(Collected data entries)
# # # # #

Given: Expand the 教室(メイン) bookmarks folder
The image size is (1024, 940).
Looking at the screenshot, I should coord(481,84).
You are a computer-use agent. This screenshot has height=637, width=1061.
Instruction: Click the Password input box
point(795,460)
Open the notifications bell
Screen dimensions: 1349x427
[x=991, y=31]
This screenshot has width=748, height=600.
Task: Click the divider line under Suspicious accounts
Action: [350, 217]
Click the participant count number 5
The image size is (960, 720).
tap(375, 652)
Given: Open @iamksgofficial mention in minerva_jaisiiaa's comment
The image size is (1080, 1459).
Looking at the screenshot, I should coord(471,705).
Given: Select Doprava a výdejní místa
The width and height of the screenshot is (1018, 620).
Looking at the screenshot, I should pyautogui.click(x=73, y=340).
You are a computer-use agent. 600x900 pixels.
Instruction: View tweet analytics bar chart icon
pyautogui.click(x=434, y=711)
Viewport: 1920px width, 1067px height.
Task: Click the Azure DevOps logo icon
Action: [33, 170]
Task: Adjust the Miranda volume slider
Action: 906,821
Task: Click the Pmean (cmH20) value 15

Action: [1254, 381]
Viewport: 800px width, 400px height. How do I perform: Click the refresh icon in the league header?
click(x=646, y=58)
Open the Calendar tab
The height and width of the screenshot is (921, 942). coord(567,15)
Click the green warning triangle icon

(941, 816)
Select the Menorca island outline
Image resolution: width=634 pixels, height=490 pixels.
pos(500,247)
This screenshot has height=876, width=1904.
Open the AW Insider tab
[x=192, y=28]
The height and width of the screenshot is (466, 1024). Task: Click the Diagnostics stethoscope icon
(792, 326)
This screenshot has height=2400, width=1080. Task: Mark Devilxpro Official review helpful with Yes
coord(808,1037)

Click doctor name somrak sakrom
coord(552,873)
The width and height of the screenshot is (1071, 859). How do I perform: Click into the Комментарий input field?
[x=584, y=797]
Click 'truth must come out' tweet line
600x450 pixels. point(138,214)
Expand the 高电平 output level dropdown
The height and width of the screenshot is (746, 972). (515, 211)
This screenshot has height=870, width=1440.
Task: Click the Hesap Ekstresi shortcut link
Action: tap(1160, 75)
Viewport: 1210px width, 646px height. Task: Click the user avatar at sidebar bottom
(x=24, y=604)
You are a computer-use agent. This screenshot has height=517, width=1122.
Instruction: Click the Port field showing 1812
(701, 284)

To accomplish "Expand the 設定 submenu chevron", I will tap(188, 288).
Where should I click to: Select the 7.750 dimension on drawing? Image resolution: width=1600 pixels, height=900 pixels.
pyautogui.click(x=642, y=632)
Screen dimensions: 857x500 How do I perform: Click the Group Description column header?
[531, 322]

# # # # #

The lines to copy are those above that contain "agent".

== OUTPUT BELOW ==
You are a computer-use agent. This screenshot has height=637, width=1061.
You are a computer-use agent. 600x900 pixels.
You are a computer-use agent. This screenshot has height=517, width=1122.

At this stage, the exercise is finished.